Emmi Bonhoeffer
Emmi Bonhoeffer (née Emilie Delbrück) was the wife of anti-Hitler activist Klaus Bonhoeffer and sister-in-law of theologian, Dietrich Bonhoeffer. She was born on May 13, 1905, in Berlin. She died on March 12, 1991, in Düsseldorf. She married Bonhoeffer on September 3, 1930.[1]
Klaus was chief counsel of the Lufthansa Airline Company and was the leading civilian member of the military resistance to the Hitler regime. While occupied with raising their children, Emmi supported her husband's decision to oppose Nazism, assisting him on countless occasions both morally and practically. Her husband was arrested in October, 1944 in connection with the plot to kill Hitler. He was sentenced to death in February, 1945, and killed by the SS as the war was ending on April 23, 1945.[1]

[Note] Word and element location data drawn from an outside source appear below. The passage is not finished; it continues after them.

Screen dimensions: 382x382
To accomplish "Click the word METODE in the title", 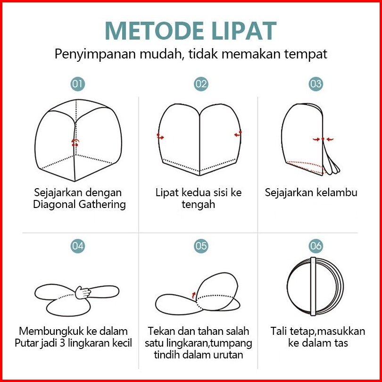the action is pyautogui.click(x=154, y=31).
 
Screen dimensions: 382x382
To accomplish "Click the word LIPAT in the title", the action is pyautogui.click(x=244, y=31).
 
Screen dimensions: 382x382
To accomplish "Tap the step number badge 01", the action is pyautogui.click(x=78, y=84).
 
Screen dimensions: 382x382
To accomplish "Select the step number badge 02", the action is pyautogui.click(x=201, y=84).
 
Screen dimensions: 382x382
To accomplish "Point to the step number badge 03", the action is pyautogui.click(x=316, y=84).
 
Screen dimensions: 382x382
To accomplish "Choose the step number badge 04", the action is pyautogui.click(x=78, y=246).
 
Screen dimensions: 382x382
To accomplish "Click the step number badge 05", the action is pyautogui.click(x=201, y=246).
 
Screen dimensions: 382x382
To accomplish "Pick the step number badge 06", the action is pyautogui.click(x=316, y=246).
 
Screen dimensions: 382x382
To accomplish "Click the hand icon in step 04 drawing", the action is pyautogui.click(x=83, y=292).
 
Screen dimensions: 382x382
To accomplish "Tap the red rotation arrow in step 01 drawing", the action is pyautogui.click(x=75, y=142).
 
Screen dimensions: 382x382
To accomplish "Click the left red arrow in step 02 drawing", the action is pyautogui.click(x=160, y=137).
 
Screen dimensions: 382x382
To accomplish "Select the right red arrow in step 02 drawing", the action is pyautogui.click(x=238, y=134).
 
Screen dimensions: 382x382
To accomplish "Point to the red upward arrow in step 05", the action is pyautogui.click(x=194, y=295).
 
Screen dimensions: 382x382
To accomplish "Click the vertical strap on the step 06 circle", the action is pyautogui.click(x=313, y=287).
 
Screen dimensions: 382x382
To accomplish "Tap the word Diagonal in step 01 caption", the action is pyautogui.click(x=54, y=204).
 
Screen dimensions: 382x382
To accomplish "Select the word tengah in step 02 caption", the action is pyautogui.click(x=198, y=205).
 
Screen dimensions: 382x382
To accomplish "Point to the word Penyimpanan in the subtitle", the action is pyautogui.click(x=95, y=54).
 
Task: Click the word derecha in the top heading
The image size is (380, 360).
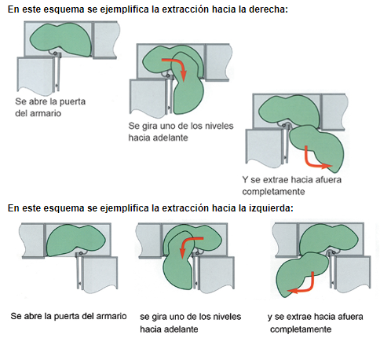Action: click(x=269, y=9)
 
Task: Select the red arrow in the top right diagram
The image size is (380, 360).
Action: click(x=314, y=160)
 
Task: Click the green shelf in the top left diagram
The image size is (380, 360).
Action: click(x=60, y=39)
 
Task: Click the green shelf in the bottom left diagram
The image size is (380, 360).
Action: click(x=76, y=240)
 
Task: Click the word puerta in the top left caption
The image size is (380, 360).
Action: click(x=72, y=101)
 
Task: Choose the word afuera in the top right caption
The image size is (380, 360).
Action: click(x=328, y=180)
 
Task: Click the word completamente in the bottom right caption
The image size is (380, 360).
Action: click(x=301, y=329)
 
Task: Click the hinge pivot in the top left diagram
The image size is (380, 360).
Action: click(x=55, y=53)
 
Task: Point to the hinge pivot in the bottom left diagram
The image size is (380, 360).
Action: click(x=81, y=253)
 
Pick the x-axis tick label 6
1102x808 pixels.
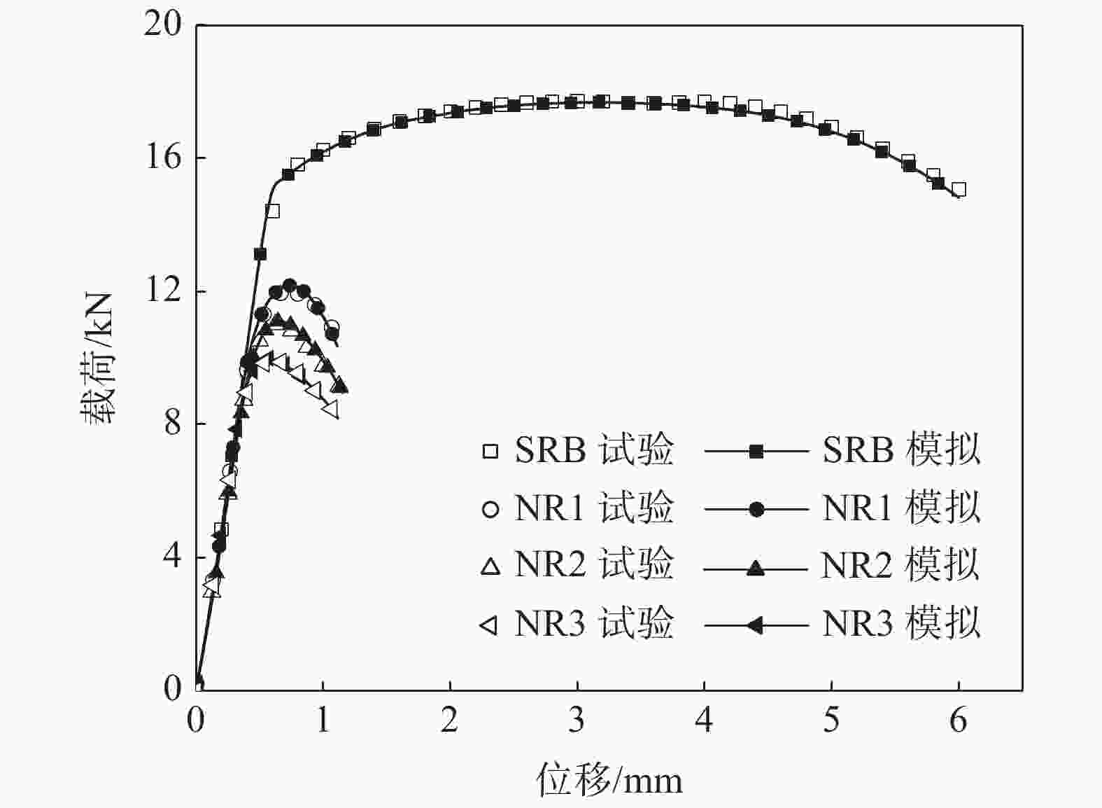[958, 720]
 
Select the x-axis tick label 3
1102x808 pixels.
[577, 720]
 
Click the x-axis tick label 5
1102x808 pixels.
[831, 720]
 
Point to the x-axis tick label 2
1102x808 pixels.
[449, 720]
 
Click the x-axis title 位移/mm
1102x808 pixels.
[609, 779]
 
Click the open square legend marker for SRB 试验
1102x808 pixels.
[490, 451]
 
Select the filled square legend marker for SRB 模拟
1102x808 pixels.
[756, 451]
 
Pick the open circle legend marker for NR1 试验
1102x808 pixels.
[490, 509]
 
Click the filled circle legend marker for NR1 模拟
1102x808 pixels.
[756, 509]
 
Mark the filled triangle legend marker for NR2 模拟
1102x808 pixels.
[756, 566]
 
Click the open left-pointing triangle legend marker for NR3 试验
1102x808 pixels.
[489, 625]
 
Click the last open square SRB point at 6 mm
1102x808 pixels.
[959, 189]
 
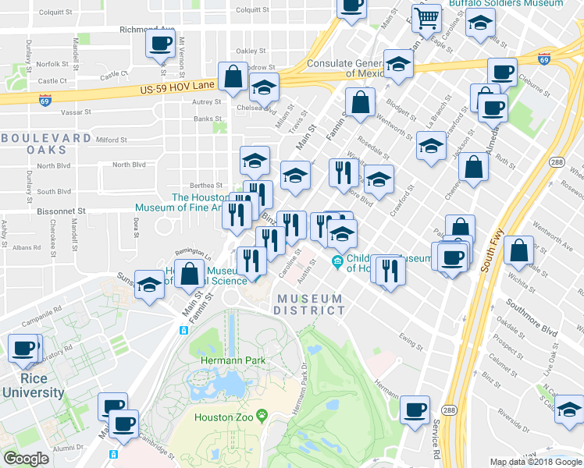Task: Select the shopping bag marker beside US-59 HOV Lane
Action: point(233,77)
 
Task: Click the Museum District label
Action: point(308,304)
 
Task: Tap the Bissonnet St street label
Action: point(60,211)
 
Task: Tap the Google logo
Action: point(26,459)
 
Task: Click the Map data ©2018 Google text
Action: point(536,462)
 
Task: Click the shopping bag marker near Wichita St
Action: point(519,251)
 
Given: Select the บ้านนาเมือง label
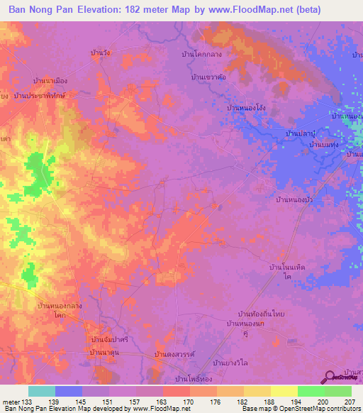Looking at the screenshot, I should [50, 82].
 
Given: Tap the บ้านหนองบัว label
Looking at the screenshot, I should [295, 201].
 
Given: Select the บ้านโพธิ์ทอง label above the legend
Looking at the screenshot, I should [195, 378].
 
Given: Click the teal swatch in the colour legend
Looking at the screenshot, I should [42, 391].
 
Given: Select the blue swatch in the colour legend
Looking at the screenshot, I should [69, 391].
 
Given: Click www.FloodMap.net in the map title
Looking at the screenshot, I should [233, 10].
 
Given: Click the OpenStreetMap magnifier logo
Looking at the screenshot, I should [329, 379].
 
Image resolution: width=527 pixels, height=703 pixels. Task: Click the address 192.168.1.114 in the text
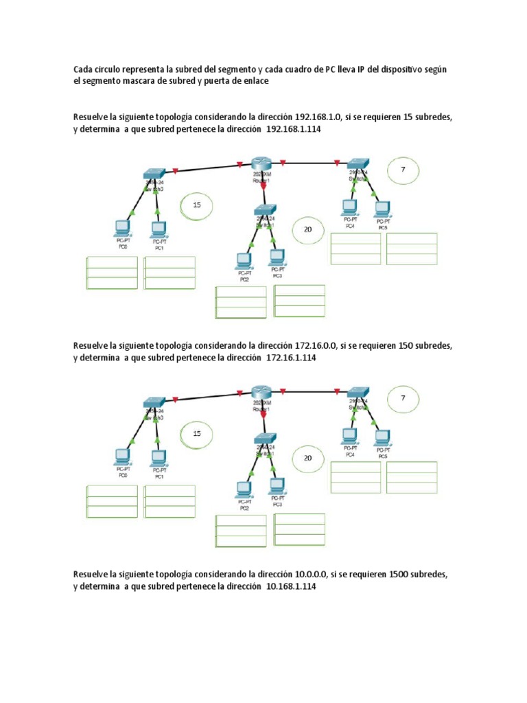294,129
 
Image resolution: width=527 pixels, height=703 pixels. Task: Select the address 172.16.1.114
292,358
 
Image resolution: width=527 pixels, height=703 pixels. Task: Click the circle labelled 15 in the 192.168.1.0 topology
196,205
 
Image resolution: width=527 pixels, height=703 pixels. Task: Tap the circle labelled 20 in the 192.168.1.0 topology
307,230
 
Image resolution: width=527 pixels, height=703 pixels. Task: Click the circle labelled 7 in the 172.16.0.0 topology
403,397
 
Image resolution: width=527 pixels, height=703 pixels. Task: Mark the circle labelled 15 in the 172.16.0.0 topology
196,433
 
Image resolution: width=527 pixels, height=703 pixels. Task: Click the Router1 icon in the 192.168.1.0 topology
261,163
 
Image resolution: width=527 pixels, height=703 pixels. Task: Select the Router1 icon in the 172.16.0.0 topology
261,392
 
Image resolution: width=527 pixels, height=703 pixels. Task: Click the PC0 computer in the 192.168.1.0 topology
123,228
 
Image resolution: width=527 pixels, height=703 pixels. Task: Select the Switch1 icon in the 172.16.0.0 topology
265,439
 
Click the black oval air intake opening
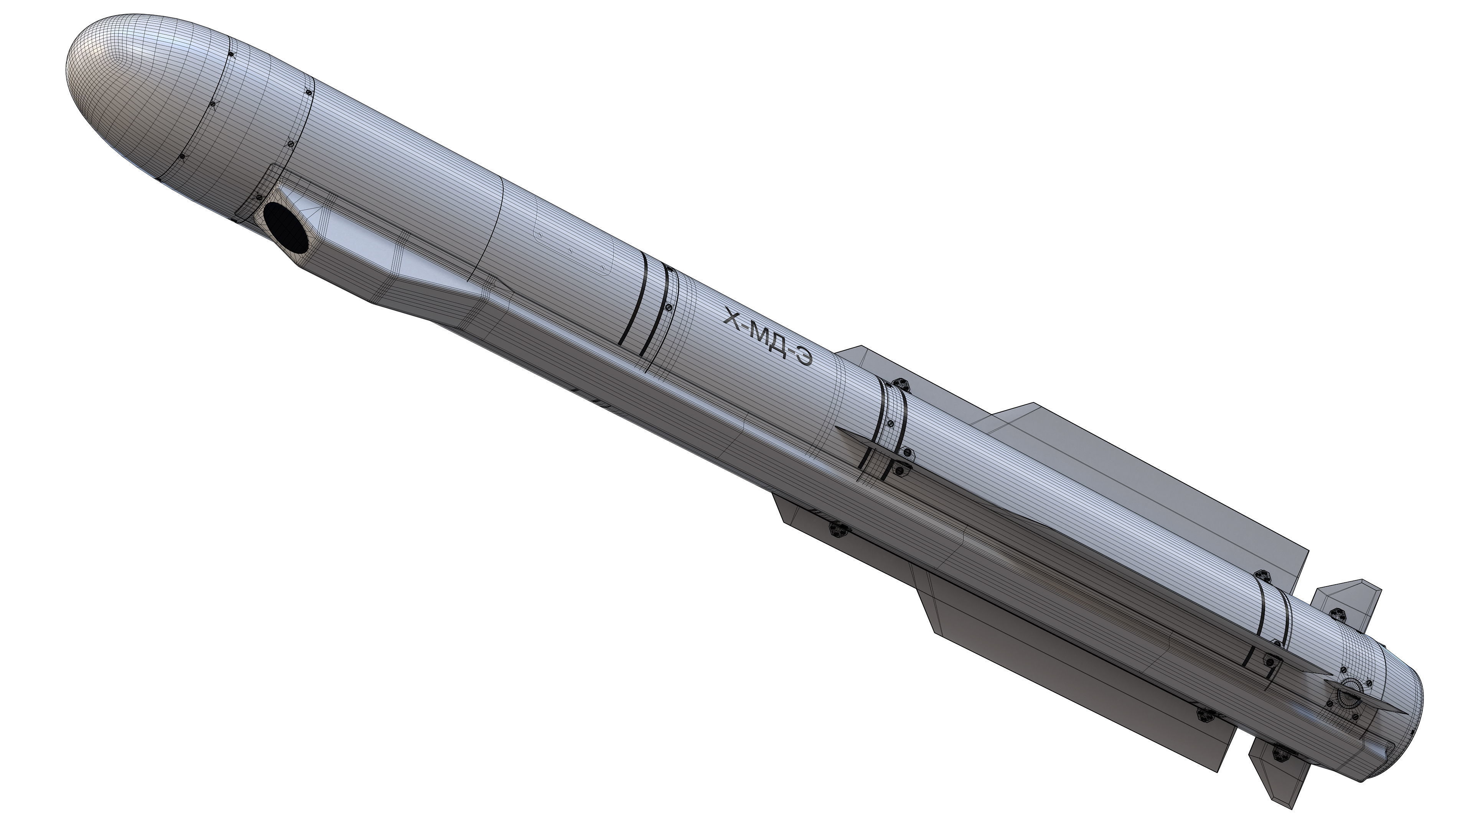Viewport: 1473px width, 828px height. pyautogui.click(x=286, y=227)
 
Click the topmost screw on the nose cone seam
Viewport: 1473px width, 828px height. pyautogui.click(x=231, y=55)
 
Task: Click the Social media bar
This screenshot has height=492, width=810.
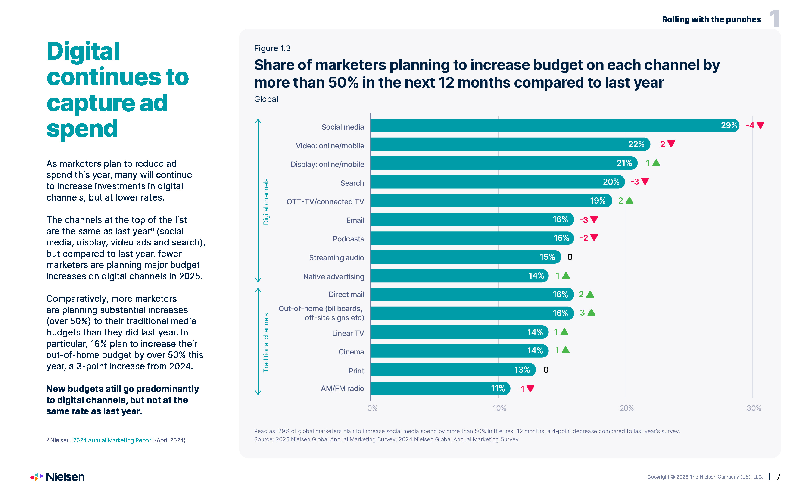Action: point(552,125)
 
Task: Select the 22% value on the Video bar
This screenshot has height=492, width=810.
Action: point(636,144)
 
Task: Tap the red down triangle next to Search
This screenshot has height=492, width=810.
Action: point(645,181)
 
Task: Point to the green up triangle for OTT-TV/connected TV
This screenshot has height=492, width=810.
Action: point(629,200)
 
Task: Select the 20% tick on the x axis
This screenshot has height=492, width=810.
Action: point(626,408)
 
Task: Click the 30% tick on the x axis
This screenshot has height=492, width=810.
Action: point(754,408)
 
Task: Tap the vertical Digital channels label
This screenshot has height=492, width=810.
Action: point(266,202)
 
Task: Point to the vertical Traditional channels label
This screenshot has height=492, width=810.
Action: point(266,343)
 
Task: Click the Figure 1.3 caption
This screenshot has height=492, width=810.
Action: point(272,48)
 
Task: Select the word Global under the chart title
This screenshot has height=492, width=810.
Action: point(266,99)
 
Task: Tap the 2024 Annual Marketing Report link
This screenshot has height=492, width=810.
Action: point(113,440)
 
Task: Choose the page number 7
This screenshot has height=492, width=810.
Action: point(778,477)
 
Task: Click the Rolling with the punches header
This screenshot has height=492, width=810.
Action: point(711,19)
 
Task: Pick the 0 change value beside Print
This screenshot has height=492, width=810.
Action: point(546,370)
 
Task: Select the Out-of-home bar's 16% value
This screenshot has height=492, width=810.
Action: point(560,313)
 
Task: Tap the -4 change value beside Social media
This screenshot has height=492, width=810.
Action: point(750,125)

Emmi barely escaped her own death when her house was destroyed in the last days of the war. She moved with her children to Schleswig-Holstein to start a new life in June, 1945. She was active in projects aiding war refugees, as well as anti-Nazi educational work and various humanitarian efforts.[1]
Emmi Bonhoeffer was also the author of Auschwitz Trials: Letters from an eyewitness.[2]
She was the sister of biophysicist Max Delbrück.
References
- Dorothee von Meding (1997). Courageous Hearts: Women and the Anti-Hitler Plot of 1944. Berghahn Books. pp. 1–. ISBN 978-1-57181-853-9.
- Emmi Bonhoeffer (1967). Auschwitz trials; letters from an eyewitness. John Knox Press.